Visualization Exercise

The graph I settled on to replicate plots different colleges’ fight songs by duration in seconds and beats per minute. I found this graph on fivethiryeight.com at this link https://projects.fivethirtyeight.com/college-fight-song-lyrics/ and the raw data at this link https://github.com/fivethirtyeight/data/tree/master/fight-songs. Here is a quick screenshot of the original graph since it is slightly interactive, but if you would like to view it in its full glory then check out the link above. Screenshot of Original Graph

Load packages

library(tidyverse)
── Attaching packages ─────────────────────────────────────── tidyverse 1.3.2 ──
✔ ggplot2 3.4.0      ✔ purrr   1.0.1 
✔ tibble  3.1.8      ✔ dplyr   1.0.10
✔ tidyr   1.2.1      ✔ stringr 1.5.0 
✔ readr   2.1.3      ✔ forcats 0.5.2 
── Conflicts ────────────────────────────────────────── tidyverse_conflicts() ──
✖ dplyr::filter() masks stats::filter()
✖ dplyr::lag()    masks stats::lag()
library(readr)
library(plotly)

Attaching package: 'plotly'

The following object is masked from 'package:ggplot2':

    last_plot

The following object is masked from 'package:stats':

    filter

The following object is masked from 'package:graphics':

    layout
library(shiny)

Load in data

fight <- read_csv("data/fight-songs.csv")
Rows: 65 Columns: 23
── Column specification ────────────────────────────────────────────────────────
Delimiter: ","
chr (19): school, conference, song_name, writers, year, student_writer, offi...
dbl  (4): bpm, sec_duration, number_fights, trope_count

ℹ Use `spec()` to retrieve the full column specification for this data.
ℹ Specify the column types or set `show_col_types = FALSE` to quiet this message.

Plotting

##create the plot with parameters and average lines
Plot1 <- ggplot(fight, aes(x=sec_duration, y=bpm, col=school, text= paste(school, "<br>")))+
  geom_point(size=3, alpha=0.8)+
  xlab("Duration")+ylab("Beats Per Minute")+
  geom_hline(yintercept = mean(fight$bpm, na.rm=TRUE), lty='dotted')+
  geom_vline(xintercept= mean(fight$sec_duration, na.rm=TRUE), lty='dotted')+
  scale_colour_hue(c=20, l=80)+theme(legend.position="none")+
  scale_x_continuous(limits= c(0,180), breaks = seq(0,180,20))+
  scale_y_continuous(limits= c(50,200), breaks= c(0,60,80,100,120,140,160,180,200))+
  theme(axis.title.y = element_text(face="bold", size=11), plot.title = element_text(face="bold", size=14.5, hjust=0.5), axis.title.x = element_text(face="bold", size=11))+
  ggtitle("How Colleges' Fight Songs Stack Up")+
  annotate("text", x = 140, y = 190, label = "Fast but long")+
  annotate("text", x = 30, y = 190, label = "Fast and short")+
  annotate("text", x = 30, y = 50, label = "Slow but short")+
  annotate("text", x = 140, y = 50, label = "Slow and Long")+
   theme(panel.background = element_rect(fill = 'white'),
          panel.grid.major = element_line(color = 'grey'),
          panel.grid.minor = element_line(color = 'grey'))+
  annotate("text", x=140, y=130, label="AVERAGE", size=3)+
  annotate("text", x=71, y=100, label="AVERAGE", angle=90, size=3)
Plot1

I started with plotting the basic parameters and then started tweaking things to make them more similar to the original. I started with the point size and transparency, then added axis labels and the average lines for bpm and duration. I altered the scale of both axes, added the title, changed the font, and added quadrant labels as well. Lastly I changed the background grid to how the original looked. As I was going along, I would view the graph and see how it was looking, then add to the code. I can see how this may be harder to follow than if I broke it down into separate steps.

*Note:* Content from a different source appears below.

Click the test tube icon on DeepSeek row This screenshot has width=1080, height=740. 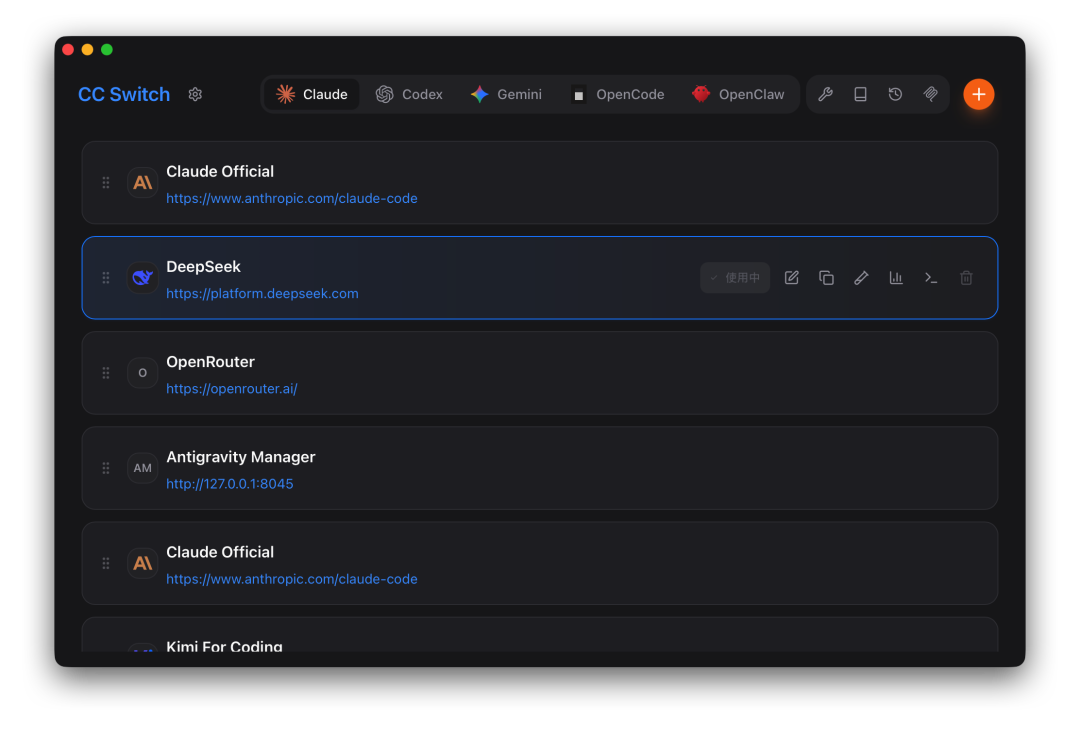861,278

Adding the Hovering Text Box

##create the hover text box
ggplotly(Plot1, tooltip = c("text"))

Comments

Stackoverflow was my best friend during this process and I would’ve been lost without it. I came into this exercise with a basic understanding of making plots but I didn’t know all the ways to customize the different aspects of a graph or any sort of interactive elements, and it was my first time trying to use ggplotly. I definitely learned a ton of details for personalization and formatting which took the majority of the time I spent on it. I had a difficult time figuring out what color palette was used in the original so I settled for the default colors which were fairly similar. I also couldn’t figure out how to add the labels of ‘AVERAGE’ within the dotted average lines I made, so I just added them adjacent to the lines. This was defintely a challenge but I feel like I learned a lot and found a bunch of new resources I can turn to in the future.